My Most Costly Multitasking Mistake … Almost!
Like Bigfoot, the Abominable Snowman, and the Loch Ness Monster, Multitasking is a Myth
I just landed at O’Hare airport in Chicago. After getting off the airplane, I did three things. I ordered an Uber, read my email, and checked my text messages.
Flipping back to Uber to see how soon my driver would arrive, a dialogue box popped up asking for my name, address, and phone number. “I guess I need to re-authenticate my credentials,” I thought to myself and proceeded to provide the information. Then another dialogue box asked for my employment history, annual salary, and Social Security number.

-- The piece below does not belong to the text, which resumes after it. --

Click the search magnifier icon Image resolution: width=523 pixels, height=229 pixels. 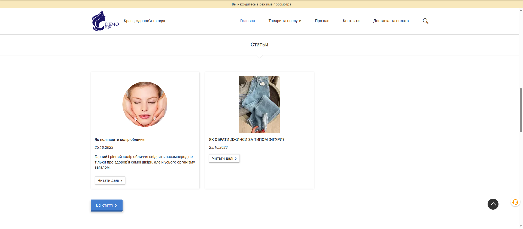(425, 21)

“What the $#%&,” I exclaimed. “This is crazy! What kind of insanity is going on at Uber?”
Then I realized the insanity was mine.
In the midst of doing three or four things at once, I had unwittingly begun to apply for an Uber credit card. Yikes! Exiting out immediately, I discovered I’d walked to the wrong waiting area and had to rush to a completely different terminal to catch my ride.
The Myth of Multitasking
The myth of multitasking, like Bigfoot, the Abominable Snowman, and the Loch Ness Monster, is that it actually exists.
It does not.
It’s not possible for the human brain to simultaneously process two activities at the same time. What we call multitasking is not multitasking at all but task switching with a side of neurological tomfoolery.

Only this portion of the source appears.